IIIO DIREITO
O n.º 1 do artigo 150.º do CPTA prevê que das decisões proferidas em segunda instância pelo Tribunal Central Administrativo possa haver, excecionalmente, revista para o Supremo Tribunal Administrativo “quando esteja em causa a apreciação de uma questão que, pela sua relevância jurídica ou social, se revista de uma importância fundamental” ou “quando a admissão do recurso seja claramente necessária para uma melhor aplicação do direito”.
Como resulta expressamente do texto legal e a jurisprudência deste STA tem repetidamente afirmado, o recurso de revista consiste num recurso excecional.
Nesse sentido foi também destacado pelo legislador na Exposição de Motivos das Propostas de Lei n.ºs 92/VIII e 93/VIII, considerando-o como uma “válvula de segurança do sistema”, que só deve ter lugar, naqueles precisos termos.
A Autora instaurou ação administrativa de impugnação do ato administrativo, pedindo a anulação do despacho de 12/01/2010, que autorizou a transferência da Farmácia ..., por não cumprimento dos requisitos legais relativos à distância face à farmácia mais próxima.
Por sentença proferida pelo Tribunal Administrativo de Círculo de Lisboa, a ação foi julgada improcedente, mantendo-se o ato administrativo impugnado.
Inconformada a Autora interpôs recurso de apelação, o qual foi julgado procedente, revogada a sentença recorrida e julgada a ação procedente.
Vêm agora as Contrainteressadas interpor a presente revista invocando o erro de julgamento contra o acórdão recorrido, por errada interpretação e aplicação do disposto nos artigos 2.º, n.º 1, alínea b) da Portaria n.º 1430/2007, de 02/11 e 9.º do Cód. Civil, incorrendo em violação de tais normas e, bem assim, do princípio constitucional da interpretação restritiva das restrições a direitos fundamentais (artigos 24.º e 17.º da CRP), particularmente, quanto ao que se entende por “limites exteriores da farmácias”, para efeitos de determinação da distância mínima legal entre duas farmácias.
Está em causa questão que se prende com a interpretação de uma disposição legal que fixa os requisitos necessários à transferência de localização de farmácias, concretamente, quanto ao modo de determinação/medição dos requisitos de distância mínima entre farmácias que se encontrem a funcionar na mesma área geográfica, que a Recorrente conexiona com o direito fundamental de livre iniciativa económica privada, ao impor uma distância mínima entre farmácias.

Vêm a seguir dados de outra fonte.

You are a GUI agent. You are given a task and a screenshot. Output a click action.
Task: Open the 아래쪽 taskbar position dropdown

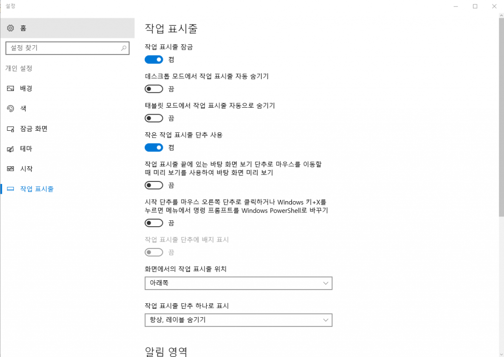[x=239, y=283]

Mais invoca que, sem prejuízo da dignidade e relevância jurídico-social da questão jurídica em apreço, “não se poderá olvidar que a Farmácia objeto do ato administrativo aqui objeto de impugnação foi, efetivamente, transferida para a sua nova localização - mediante o ato administrativo do INFARMED que tal autorizou -, e aí funciona desde 2010, ou seja, há 16 (dezasseis) anos.”, pelo que, desde essa data a população residente naquela localidade tem sido servida de duas farmácias, colocando-se também em questão, atenta a índole dos diplomas aqui em discussão, da “primazia da garantia do acesso às populações a medicamentos e a assistência farmacêutica que mais não é do que um expoente do direito à saúde”.
Invocam as Recorrentes a verificação do critério de importância fundamental e relevância social da questão objeto do recurso e que, além desse critério, a questão colocada no recurso se mostra complexa, sem interpretação unânime, considerando as divergências de julgamento das instâncias, exigindo por parte deste STA uma melhor exegese.
Além de invocar que o acórdão posto em crise, ao considerar que a distância entre farmácias e, portanto, a expressão da norma “limites exteriores”, deverá aferir-se entre os dois pontos mais próximos dos edifícios e não pelas portas de entrada à farmácia, contém uma decisão e entendimento que estão em manifesta contradição com outro acórdão proferido pelo TCA Norte, no domínio da mesma legislação e sobre a mesma questão fundamental de direito, o Acórdão de 30.10.2020, Processo n.º 01269/08.8BEBRG, assim como também, o Acórdão deste STA, de 03.02.2011, Processo n.º 057/11.
Efetivamente, o caso sob recurso evidencia um diferente julgamento de direito entre as instâncias, que decorre da complexidade da questão, permitindo assumir a sua relevância jurídica.
A que acresce a fundamentação aduzida no acórdão recorrido não ser inteiramente clara a afastar as questões colocadas na presente revista.
Atenta a divergência de julgamento das instâncias, que evidencia a complexidade jurídica da questão colocada, assim como, considerando a sua relevância jurídica e social, que é suscetível de voltar a colocar-se, revelando a sua pertinência, para além do caso concreto, considera-se estar verificado tal requisito da admissão da revista.